- What is expected
Every entry should be transcribed word for word, so that nothing is missing.

Start of Given information

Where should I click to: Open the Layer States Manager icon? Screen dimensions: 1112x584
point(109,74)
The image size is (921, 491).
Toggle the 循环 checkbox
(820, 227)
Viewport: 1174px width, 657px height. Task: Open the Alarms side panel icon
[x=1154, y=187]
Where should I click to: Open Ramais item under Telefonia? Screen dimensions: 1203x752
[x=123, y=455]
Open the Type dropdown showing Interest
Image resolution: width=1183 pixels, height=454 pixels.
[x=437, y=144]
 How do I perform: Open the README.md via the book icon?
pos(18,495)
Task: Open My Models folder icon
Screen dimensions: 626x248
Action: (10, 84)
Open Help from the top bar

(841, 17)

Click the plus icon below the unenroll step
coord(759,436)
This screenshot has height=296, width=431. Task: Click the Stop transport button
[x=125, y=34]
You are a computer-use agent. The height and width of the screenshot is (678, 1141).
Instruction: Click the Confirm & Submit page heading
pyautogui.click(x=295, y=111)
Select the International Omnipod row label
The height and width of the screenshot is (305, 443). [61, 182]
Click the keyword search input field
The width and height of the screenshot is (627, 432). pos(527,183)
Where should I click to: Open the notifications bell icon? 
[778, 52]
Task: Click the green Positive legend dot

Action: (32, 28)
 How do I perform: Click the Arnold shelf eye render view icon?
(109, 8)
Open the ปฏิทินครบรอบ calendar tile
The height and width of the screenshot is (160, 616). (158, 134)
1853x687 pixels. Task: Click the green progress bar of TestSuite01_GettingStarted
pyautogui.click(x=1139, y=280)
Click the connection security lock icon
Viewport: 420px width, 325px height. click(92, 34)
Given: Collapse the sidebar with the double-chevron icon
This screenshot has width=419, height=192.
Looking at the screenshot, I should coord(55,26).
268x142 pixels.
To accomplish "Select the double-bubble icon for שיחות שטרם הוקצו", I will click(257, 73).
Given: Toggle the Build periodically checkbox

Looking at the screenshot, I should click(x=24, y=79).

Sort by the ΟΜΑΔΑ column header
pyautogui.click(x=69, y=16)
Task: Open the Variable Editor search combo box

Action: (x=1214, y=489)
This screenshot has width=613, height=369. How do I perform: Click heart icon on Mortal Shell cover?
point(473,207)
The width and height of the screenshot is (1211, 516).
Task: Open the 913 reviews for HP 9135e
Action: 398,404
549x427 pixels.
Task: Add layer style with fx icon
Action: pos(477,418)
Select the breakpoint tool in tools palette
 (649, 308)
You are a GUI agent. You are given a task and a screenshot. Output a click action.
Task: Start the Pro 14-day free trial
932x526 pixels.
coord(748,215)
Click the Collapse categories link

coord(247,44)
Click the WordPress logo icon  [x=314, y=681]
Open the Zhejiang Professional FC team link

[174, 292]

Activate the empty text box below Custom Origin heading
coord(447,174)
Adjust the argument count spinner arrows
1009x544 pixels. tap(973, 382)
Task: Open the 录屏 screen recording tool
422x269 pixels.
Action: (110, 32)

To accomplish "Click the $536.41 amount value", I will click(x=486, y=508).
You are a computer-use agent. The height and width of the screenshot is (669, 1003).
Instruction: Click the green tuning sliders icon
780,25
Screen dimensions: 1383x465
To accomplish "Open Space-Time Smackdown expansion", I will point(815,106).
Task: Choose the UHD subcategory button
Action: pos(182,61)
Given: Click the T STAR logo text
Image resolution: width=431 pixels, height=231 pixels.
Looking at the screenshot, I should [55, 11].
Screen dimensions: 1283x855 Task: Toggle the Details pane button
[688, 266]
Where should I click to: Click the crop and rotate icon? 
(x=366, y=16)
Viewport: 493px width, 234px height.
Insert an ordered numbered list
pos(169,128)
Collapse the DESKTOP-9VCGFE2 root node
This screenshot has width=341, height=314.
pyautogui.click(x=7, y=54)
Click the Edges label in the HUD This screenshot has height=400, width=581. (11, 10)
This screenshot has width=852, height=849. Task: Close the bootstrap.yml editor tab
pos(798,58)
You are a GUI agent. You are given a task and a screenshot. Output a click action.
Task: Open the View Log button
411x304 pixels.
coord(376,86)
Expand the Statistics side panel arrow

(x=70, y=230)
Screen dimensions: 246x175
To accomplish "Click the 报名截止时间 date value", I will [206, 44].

End of Given information

- Solution
Where should I click to: Open the Layer States Manager icon? Screen dimensions: 1112x584
point(109,74)
The image size is (921, 491).
Toggle the 循环 checkbox
(820, 227)
Viewport: 1174px width, 657px height. Task: Open the Alarms side panel icon
[x=1154, y=187]
Where should I click to: Open Ramais item under Telefonia? Screen dimensions: 1203x752
[x=123, y=455]
Open the Type dropdown showing Interest
Image resolution: width=1183 pixels, height=454 pixels.
[x=437, y=144]
 How do I perform: Open the README.md via the book icon?
pos(18,495)
Task: Open My Models folder icon
Screen dimensions: 626x248
Action: (10, 84)
Open Help from the top bar

(841, 17)

Click the plus icon below the unenroll step
coord(759,436)
This screenshot has height=296, width=431. Task: Click the Stop transport button
[x=125, y=34]
You are a computer-use agent. The height and width of the screenshot is (678, 1141).
Instruction: Click the Confirm & Submit page heading
pyautogui.click(x=295, y=111)
Select the International Omnipod row label
The height and width of the screenshot is (305, 443). [61, 182]
Click the keyword search input field
The width and height of the screenshot is (627, 432). pos(527,183)
Where should I click to: Open the notifications bell icon? 
[778, 52]
Task: Click the green Positive legend dot

Action: (32, 28)
 How do I perform: Click the Arnold shelf eye render view icon?
(109, 8)
Open the ปฏิทินครบรอบ calendar tile
The height and width of the screenshot is (160, 616). (158, 134)
1853x687 pixels. Task: Click the green progress bar of TestSuite01_GettingStarted
pyautogui.click(x=1139, y=280)
Click the connection security lock icon
Viewport: 420px width, 325px height. click(92, 34)
Given: Collapse the sidebar with the double-chevron icon
This screenshot has width=419, height=192.
Looking at the screenshot, I should coord(55,26).
268x142 pixels.
To accomplish "Select the double-bubble icon for שיחות שטרם הוקצו", I will click(257, 73).
Given: Toggle the Build periodically checkbox

Looking at the screenshot, I should click(x=24, y=79).

Sort by the ΟΜΑΔΑ column header
pyautogui.click(x=69, y=16)
Task: Open the Variable Editor search combo box

Action: (x=1214, y=489)
This screenshot has width=613, height=369. How do I perform: Click heart icon on Mortal Shell cover?
point(473,207)
The width and height of the screenshot is (1211, 516).
Task: Open the 913 reviews for HP 9135e
Action: 398,404
549x427 pixels.
Task: Add layer style with fx icon
Action: pos(477,418)
Select the breakpoint tool in tools palette
 (649, 308)
You are a GUI agent. You are given a task and a screenshot. Output a click action.
Task: Start the Pro 14-day free trial
932x526 pixels.
coord(748,215)
Click the Collapse categories link

coord(247,44)
Click the WordPress logo icon  [x=314, y=681]
Open the Zhejiang Professional FC team link

[174, 292]

Activate the empty text box below Custom Origin heading
coord(447,174)
Adjust the argument count spinner arrows
1009x544 pixels. tap(973, 382)
Task: Open the 录屏 screen recording tool
422x269 pixels.
Action: (110, 32)

To accomplish "Click the $536.41 amount value", I will click(x=486, y=508).
You are a computer-use agent. The height and width of the screenshot is (669, 1003).
Instruction: Click the green tuning sliders icon
780,25
Screen dimensions: 1383x465
To accomplish "Open Space-Time Smackdown expansion", I will point(815,106).
Task: Choose the UHD subcategory button
Action: pos(182,61)
Given: Click the T STAR logo text
Image resolution: width=431 pixels, height=231 pixels.
Looking at the screenshot, I should [55, 11].
Screen dimensions: 1283x855 Task: Toggle the Details pane button
[688, 266]
Where should I click to: Click the crop and rotate icon? 
(x=366, y=16)
Viewport: 493px width, 234px height.
Insert an ordered numbered list
pos(169,128)
Collapse the DESKTOP-9VCGFE2 root node
This screenshot has width=341, height=314.
pyautogui.click(x=7, y=54)
Click the Edges label in the HUD This screenshot has height=400, width=581. (11, 10)
This screenshot has width=852, height=849. Task: Close the bootstrap.yml editor tab
pos(798,58)
You are a GUI agent. You are given a task and a screenshot. Output a click action.
Task: Open the View Log button
411x304 pixels.
coord(376,86)
Expand the Statistics side panel arrow

(x=70, y=230)
Screen dimensions: 246x175
To accomplish "Click the 报名截止时间 date value", I will [206, 44].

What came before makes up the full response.